Un día de lluvia en Nueva York
En cada nueva película desde hace ya baste tiempo, Woody Allen se mimetiza en el propio Woody Allen. El disfraz camaleónico que esta vez ha empleado es el de un joven, víctima del amor por una preciosa joven a la que intenta sorprender con su profundo conocimiento de una Nueva Yok, para él distinta, y que se encuentra anclada en la mesa de un viejo club de jazz. Esos amores casi imposibles en el mundo real y, que el director neoyorquino una y otra vez se empeña en llevar a la gran pantalla, son de nuevo la esencia de su última película. Y para resaltar su mensaje —entre melancólico y triste—, la fuerza estética de este film no es otra que la increíble luz con la que Vittorio Storaro ha rodado Un día de lluvia en Nueva York. El entorno que va, desde el amarillo de un taxi hasta la multiplicad de tonos del Central Park pasando por los tonos ocres de la chaqueta del protagonista, rivalizan con los típicos diálogos perfectamente catalogados de Allen, que hacen de esta nueva propuesta una película de situaciones, encuentros y medias verdades que giran alrededor de unos actores embobados en sí mismos y sorprendidos entre sí por las propuestas que se hacen y las perspectivas que éstas tienen en un día de sus vidas que, por otra parte, no deja a ninguno de ellos ileso. El culpable de todo ello es el amor. El amor y su múltiples vertientes: el que nace de la atracción, el que sucumbe por las infidelidades, o el que transita sin reparos aunque guarde una gran sorpresa final. Nada queda al libre albedrío en esta película, aunque Allen intente demostrarnos que sí, que todo es producto del destino y sus azarosos impulsos a la hora de romper la felicidad de aquellos que están sumergidos en las redes de Cupido de una u otra forma.

________________________

> [Tareas por realizar]:
(a) Responde estas preguntas sobre la reseña de Un día de lluvia en Nueva York:
(i) ¿Quién rodó la película con la luz que la reseña destaca?
(ii) ¿De qué color es el taxi que se menciona?
(iii) ¿A qué señala la reseña como culpable de todo?
(b) Retoma la reseña de Un día de lluvia en Nueva York a continuación de su última oración y prolóngala con un párrafo más.

________________________

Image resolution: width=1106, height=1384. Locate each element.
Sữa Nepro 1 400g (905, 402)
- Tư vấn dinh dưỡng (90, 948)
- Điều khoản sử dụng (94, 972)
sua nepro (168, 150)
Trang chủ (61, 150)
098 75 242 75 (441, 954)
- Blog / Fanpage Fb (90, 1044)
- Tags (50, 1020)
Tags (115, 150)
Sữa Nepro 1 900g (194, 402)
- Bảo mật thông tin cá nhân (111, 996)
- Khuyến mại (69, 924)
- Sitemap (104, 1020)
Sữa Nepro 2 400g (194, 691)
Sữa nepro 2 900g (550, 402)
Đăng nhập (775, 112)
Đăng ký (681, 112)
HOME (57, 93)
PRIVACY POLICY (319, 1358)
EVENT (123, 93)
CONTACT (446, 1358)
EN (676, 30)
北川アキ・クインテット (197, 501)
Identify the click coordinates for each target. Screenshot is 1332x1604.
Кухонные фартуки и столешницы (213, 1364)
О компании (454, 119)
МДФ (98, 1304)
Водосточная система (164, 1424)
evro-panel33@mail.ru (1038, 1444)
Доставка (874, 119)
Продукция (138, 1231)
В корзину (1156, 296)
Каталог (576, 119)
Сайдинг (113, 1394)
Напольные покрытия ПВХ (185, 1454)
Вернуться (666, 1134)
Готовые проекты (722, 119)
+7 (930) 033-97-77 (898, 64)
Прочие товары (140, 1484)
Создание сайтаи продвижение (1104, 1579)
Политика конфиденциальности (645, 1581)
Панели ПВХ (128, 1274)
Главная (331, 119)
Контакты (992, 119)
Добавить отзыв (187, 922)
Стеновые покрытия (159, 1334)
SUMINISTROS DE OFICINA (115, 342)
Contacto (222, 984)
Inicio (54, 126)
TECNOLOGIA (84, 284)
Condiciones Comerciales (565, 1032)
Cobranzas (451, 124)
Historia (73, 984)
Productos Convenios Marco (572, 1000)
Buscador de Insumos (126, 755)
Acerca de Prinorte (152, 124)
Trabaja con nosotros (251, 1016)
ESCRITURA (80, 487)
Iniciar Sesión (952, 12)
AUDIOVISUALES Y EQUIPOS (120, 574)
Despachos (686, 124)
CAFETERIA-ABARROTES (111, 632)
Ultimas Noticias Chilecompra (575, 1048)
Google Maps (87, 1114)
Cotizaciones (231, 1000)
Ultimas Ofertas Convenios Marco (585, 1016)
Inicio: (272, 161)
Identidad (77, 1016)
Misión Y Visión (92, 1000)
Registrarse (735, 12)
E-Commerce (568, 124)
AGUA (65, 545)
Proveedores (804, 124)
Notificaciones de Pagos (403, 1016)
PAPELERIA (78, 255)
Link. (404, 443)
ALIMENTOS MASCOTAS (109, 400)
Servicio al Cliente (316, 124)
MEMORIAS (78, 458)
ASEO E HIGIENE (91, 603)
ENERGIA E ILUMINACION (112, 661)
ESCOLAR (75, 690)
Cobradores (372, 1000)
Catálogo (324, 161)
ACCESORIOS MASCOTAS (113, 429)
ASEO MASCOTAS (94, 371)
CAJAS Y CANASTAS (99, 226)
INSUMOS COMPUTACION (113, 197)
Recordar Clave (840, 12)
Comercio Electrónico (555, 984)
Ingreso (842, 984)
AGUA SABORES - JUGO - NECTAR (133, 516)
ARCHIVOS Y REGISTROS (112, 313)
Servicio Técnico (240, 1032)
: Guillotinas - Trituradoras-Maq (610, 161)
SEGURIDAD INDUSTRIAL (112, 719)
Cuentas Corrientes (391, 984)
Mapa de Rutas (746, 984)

________________________

> [Conjunto de respuestas]:
(a)
(i) Vittorio Storaro.
(ii) Amarillo.
(iii) El amor.

(b)
Explorador de rincones que le son familiares y, por otra parte únicos, de una ciudad que a él se le representa burguesa —tanto en los afectos como en los decorados—, Allen nos muestra una Nueva York muy alejada de lo que es hoy en día la ciudad de los rascacielos, quizá por bucólica. La Nueva York de Allen es una ciudad del pasado, víctima de la ensoñación del director y de su interminable capacidad para hurgar en sus recuerdos, hasta tal punto lo hace, que podríamos decir que se trata de una ciudad fantasma por lo irreal que se nos puede llegar a mostrar. Y algo parecido el sucede al repetitivo guion de esta película, en el que Allen lo condensa todo a la posibilidad de aquello que nunca llega a producirse: el deseo, el amor, o por qué no, el encuentro anhelado o los secretos todavía no confesados. Este film se desarrolla a través de esas medias verdades y enredos que tanto gustan a Allen como si estuviésemos en un circo donde un trapecista se dedicara a mostrarnos, una vez tras otra, la acrobacia de los encuentros casuales, sin más.
Ángel Silvelo Gabriel.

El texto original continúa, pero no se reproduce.